Investment Period: 12 months


Investment Rationale:


1.Top 3  In India among pharmaceutical companies and Top 6 In the US  generic company by volume. (2017 data)
2. As compared to its peers which saw a decline in US business, Aurobindo pharma's US business revenues posted strong result with a robust growth of 21% (owing to the launch of generic Renvela).
3. EU & RoW increased significantly by 37% YoY.
4. It has no pending regulatory issue.
5. Adjusted EBITDA increased 30.6% q-o-q and 20.3% y-o-y to Rs 11,276 mn during 2Q FY18.
6. Adjusted diluted EPS was Rs 13.4 in 2Q FY18 compared to Rs 10.1in 2Q FY 17 and Rs 9.0 in 1Q FY18.
7.Strong US pipeline and  diversified product mix

SECTOR: INFRASTRUCTURE



Company
Larsen & Toubro Ltd.

CMP

1412

Target Price

1540

Stop Loss

1375
Rationale

1. L&T has diversified segments in which each sector played a prominent role in 26% increase in its net profit for the Q2 2017 quarter.
2. For the financial year 2016-17, L&T reported an order inflow of Rs 1,430 billion, witnessing a growth rate of 5 per cent on a year-on-year basis.
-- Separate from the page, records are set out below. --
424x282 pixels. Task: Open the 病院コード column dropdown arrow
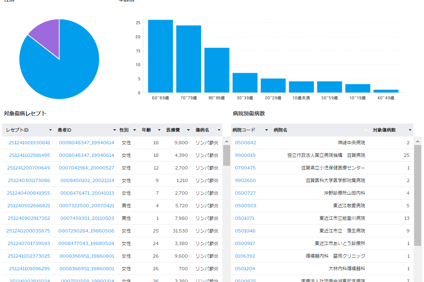click(266, 130)
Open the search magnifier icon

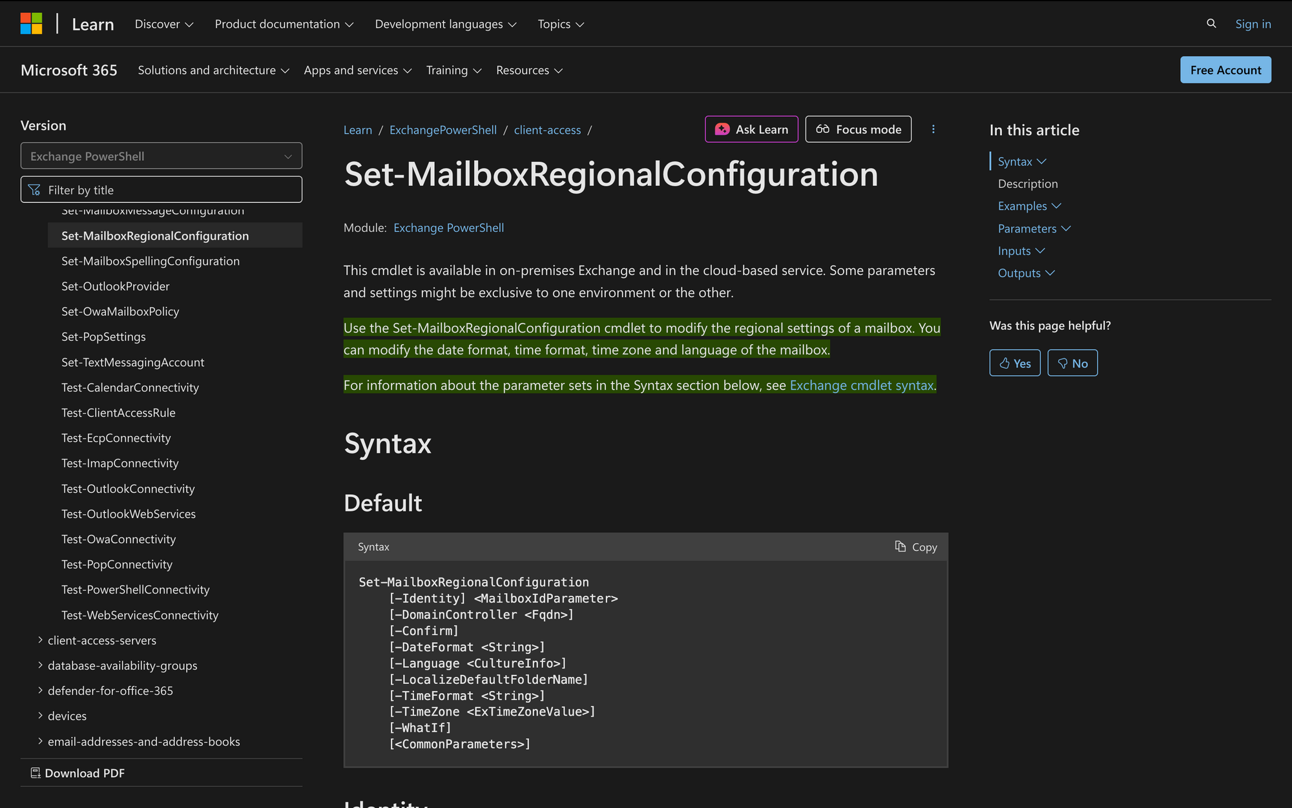(1211, 24)
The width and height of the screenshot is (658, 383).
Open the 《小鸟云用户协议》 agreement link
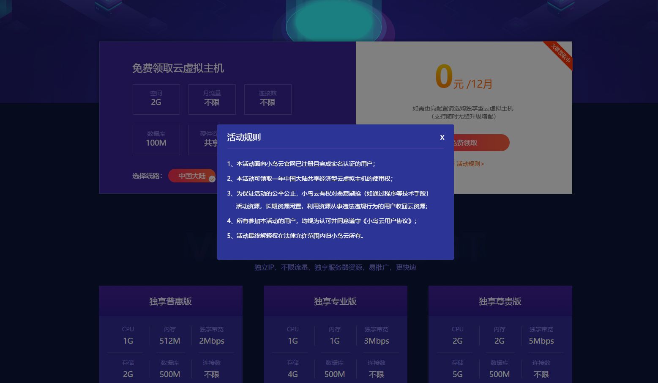(x=388, y=221)
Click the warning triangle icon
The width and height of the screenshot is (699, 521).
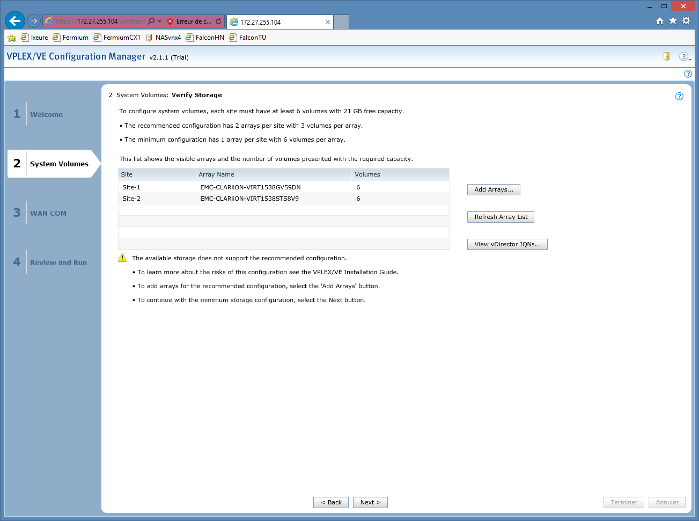click(122, 258)
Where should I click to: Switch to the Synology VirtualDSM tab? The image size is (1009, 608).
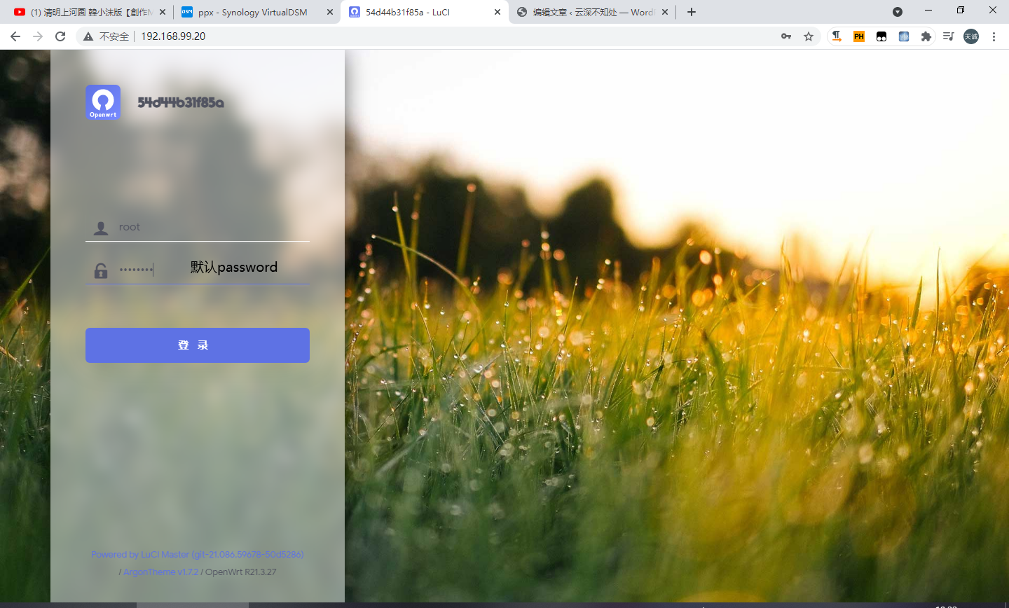pyautogui.click(x=252, y=12)
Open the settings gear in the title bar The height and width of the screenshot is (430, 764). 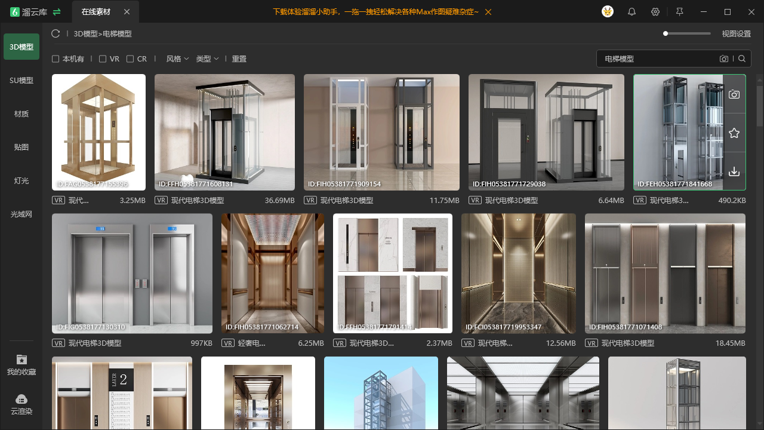pos(655,12)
In the first three quarters of 2017-18, L&T has announced orders worth Rs 659.21 billion, compared to Rs 524.33-billion orders reported in the same period last year.
4. P/E=50.77 and industry P/E=24.02. Industry P/E < L&T P/E (L&T can be good performer in future).
5. EBITDA and revenue may grow by 20% and 12% CAGR over the next two fiscals due to strong margin recovery through power, heavy engg, electrical and automation.
6. Key risks include (a) a sharp slowdown in government spending and (b) a sharp fall in oil prices in the Middle East.